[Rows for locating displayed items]

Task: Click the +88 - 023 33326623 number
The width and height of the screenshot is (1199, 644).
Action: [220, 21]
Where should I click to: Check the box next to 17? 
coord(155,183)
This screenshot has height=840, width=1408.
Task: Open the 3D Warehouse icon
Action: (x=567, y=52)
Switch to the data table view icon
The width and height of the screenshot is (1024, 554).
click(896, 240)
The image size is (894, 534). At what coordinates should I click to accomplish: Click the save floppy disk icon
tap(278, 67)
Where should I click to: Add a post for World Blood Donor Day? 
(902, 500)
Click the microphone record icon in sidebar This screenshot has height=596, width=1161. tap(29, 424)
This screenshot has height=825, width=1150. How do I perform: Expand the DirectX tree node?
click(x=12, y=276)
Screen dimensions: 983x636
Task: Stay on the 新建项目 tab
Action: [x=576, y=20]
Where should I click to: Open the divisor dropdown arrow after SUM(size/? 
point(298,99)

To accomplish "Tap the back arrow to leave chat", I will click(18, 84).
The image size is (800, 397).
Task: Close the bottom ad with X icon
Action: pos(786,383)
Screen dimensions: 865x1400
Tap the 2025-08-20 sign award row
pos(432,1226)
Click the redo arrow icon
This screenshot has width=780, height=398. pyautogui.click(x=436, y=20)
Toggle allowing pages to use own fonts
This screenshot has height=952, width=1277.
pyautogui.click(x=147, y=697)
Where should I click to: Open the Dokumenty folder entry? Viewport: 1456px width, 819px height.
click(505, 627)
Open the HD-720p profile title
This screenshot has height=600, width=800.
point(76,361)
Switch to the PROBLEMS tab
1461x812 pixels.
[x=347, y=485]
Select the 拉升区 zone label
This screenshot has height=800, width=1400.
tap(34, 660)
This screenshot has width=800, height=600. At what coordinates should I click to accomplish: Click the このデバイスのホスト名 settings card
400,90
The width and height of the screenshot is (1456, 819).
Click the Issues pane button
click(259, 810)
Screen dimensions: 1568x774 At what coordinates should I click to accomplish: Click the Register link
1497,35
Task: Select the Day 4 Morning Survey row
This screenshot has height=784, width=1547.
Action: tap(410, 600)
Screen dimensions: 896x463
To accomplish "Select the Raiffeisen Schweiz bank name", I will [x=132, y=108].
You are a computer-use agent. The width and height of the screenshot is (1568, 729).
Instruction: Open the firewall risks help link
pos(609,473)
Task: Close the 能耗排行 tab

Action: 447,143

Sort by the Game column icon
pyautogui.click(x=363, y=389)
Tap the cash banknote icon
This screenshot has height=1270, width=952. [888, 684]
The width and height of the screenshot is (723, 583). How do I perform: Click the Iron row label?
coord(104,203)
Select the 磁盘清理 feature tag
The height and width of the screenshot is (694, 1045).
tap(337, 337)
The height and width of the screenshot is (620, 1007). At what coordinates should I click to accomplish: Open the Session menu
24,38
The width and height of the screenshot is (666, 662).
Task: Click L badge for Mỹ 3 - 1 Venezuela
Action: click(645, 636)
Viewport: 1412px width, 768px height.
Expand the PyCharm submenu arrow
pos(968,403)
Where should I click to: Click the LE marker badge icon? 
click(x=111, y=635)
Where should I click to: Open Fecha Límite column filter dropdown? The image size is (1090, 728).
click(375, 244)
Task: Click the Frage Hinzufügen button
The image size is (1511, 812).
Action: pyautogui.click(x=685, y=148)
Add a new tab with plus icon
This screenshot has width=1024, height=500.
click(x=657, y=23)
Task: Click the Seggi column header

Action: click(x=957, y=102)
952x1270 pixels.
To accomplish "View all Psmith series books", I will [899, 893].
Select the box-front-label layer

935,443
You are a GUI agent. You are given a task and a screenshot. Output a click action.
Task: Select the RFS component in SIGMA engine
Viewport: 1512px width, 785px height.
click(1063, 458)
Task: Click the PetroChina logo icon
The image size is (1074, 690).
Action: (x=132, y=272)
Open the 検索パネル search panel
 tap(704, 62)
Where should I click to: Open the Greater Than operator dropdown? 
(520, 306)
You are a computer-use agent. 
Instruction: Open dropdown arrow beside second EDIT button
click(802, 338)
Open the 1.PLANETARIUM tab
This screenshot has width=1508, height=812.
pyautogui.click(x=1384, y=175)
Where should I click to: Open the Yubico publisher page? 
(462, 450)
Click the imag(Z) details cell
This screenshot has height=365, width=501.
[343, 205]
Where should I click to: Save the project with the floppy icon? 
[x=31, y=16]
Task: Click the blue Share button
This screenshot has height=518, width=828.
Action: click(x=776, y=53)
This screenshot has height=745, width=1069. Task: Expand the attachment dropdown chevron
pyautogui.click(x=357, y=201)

Prompt:
Please output all of the rows above again, word for word and without any changes.

Task answer:
Task: Click the +88 - 023 33326623 number
The width and height of the screenshot is (1199, 644).
Action: [220, 21]
Where should I click to: Check the box next to 17? 
coord(155,183)
This screenshot has height=840, width=1408.
Task: Open the 3D Warehouse icon
Action: (x=567, y=52)
Switch to the data table view icon
The width and height of the screenshot is (1024, 554).
click(896, 240)
The image size is (894, 534). At what coordinates should I click to accomplish: Click the save floppy disk icon
tap(278, 67)
Where should I click to: Add a post for World Blood Donor Day? 
(902, 500)
Click the microphone record icon in sidebar This screenshot has height=596, width=1161. tap(29, 424)
This screenshot has height=825, width=1150. How do I perform: Expand the DirectX tree node?
click(x=12, y=276)
Screen dimensions: 983x636
Task: Stay on the 新建项目 tab
Action: [x=576, y=20]
Where should I click to: Open the divisor dropdown arrow after SUM(size/? 
point(298,99)

To accomplish "Tap the back arrow to leave chat", I will click(18, 84).
The image size is (800, 397).
Task: Close the bottom ad with X icon
Action: pos(786,383)
Screen dimensions: 865x1400
Tap the 2025-08-20 sign award row
pos(432,1226)
Click the redo arrow icon
This screenshot has width=780, height=398. pyautogui.click(x=436, y=20)
Toggle allowing pages to use own fonts
This screenshot has height=952, width=1277.
pyautogui.click(x=147, y=697)
Where should I click to: Open the Dokumenty folder entry? Viewport: 1456px width, 819px height.
click(505, 627)
Open the HD-720p profile title
This screenshot has height=600, width=800.
point(76,361)
Switch to the PROBLEMS tab
1461x812 pixels.
[x=347, y=485]
Select the 拉升区 zone label
This screenshot has height=800, width=1400.
tap(34, 660)
This screenshot has width=800, height=600. At what coordinates should I click to accomplish: Click the このデバイスのホスト名 settings card
400,90
The width and height of the screenshot is (1456, 819).
Click the Issues pane button
click(259, 810)
Screen dimensions: 1568x774 At what coordinates should I click to accomplish: Click the Register link
1497,35
Task: Select the Day 4 Morning Survey row
This screenshot has height=784, width=1547.
Action: tap(410, 600)
Screen dimensions: 896x463
To accomplish "Select the Raiffeisen Schweiz bank name", I will [x=132, y=108].
You are a computer-use agent. The width and height of the screenshot is (1568, 729).
Instruction: Open the firewall risks help link
pos(609,473)
Task: Close the 能耗排行 tab

Action: 447,143

Sort by the Game column icon
pyautogui.click(x=363, y=389)
Tap the cash banknote icon
This screenshot has height=1270, width=952. [888, 684]
The width and height of the screenshot is (723, 583). How do I perform: Click the Iron row label?
coord(104,203)
Select the 磁盘清理 feature tag
The height and width of the screenshot is (694, 1045).
tap(337, 337)
The height and width of the screenshot is (620, 1007). At what coordinates should I click to accomplish: Open the Session menu
24,38
The width and height of the screenshot is (666, 662).
Task: Click L badge for Mỹ 3 - 1 Venezuela
Action: click(645, 636)
Viewport: 1412px width, 768px height.
Expand the PyCharm submenu arrow
pos(968,403)
Where should I click to: Click the LE marker badge icon? 
click(x=111, y=635)
Where should I click to: Open Fecha Límite column filter dropdown? The image size is (1090, 728).
click(375, 244)
Task: Click the Frage Hinzufügen button
The image size is (1511, 812).
Action: pyautogui.click(x=685, y=148)
Add a new tab with plus icon
This screenshot has width=1024, height=500.
click(x=657, y=23)
Task: Click the Seggi column header

Action: click(x=957, y=102)
952x1270 pixels.
To accomplish "View all Psmith series books", I will [899, 893].
Select the box-front-label layer

935,443
You are a GUI agent. You are given a task and a screenshot. Output a click action.
Task: Select the RFS component in SIGMA engine
Viewport: 1512px width, 785px height.
click(1063, 458)
Task: Click the PetroChina logo icon
The image size is (1074, 690).
Action: (x=132, y=272)
Open the 検索パネル search panel
 tap(704, 62)
Where should I click to: Open the Greater Than operator dropdown? 
(520, 306)
You are a computer-use agent. 
Instruction: Open dropdown arrow beside second EDIT button
click(802, 338)
Open the 1.PLANETARIUM tab
This screenshot has width=1508, height=812.
pyautogui.click(x=1384, y=175)
Where should I click to: Open the Yubico publisher page? 
(462, 450)
Click the imag(Z) details cell
This screenshot has height=365, width=501.
[343, 205]
Where should I click to: Save the project with the floppy icon? 
[x=31, y=16]
Task: Click the blue Share button
This screenshot has height=518, width=828.
Action: click(x=776, y=53)
This screenshot has height=745, width=1069. Task: Expand the attachment dropdown chevron
pyautogui.click(x=357, y=201)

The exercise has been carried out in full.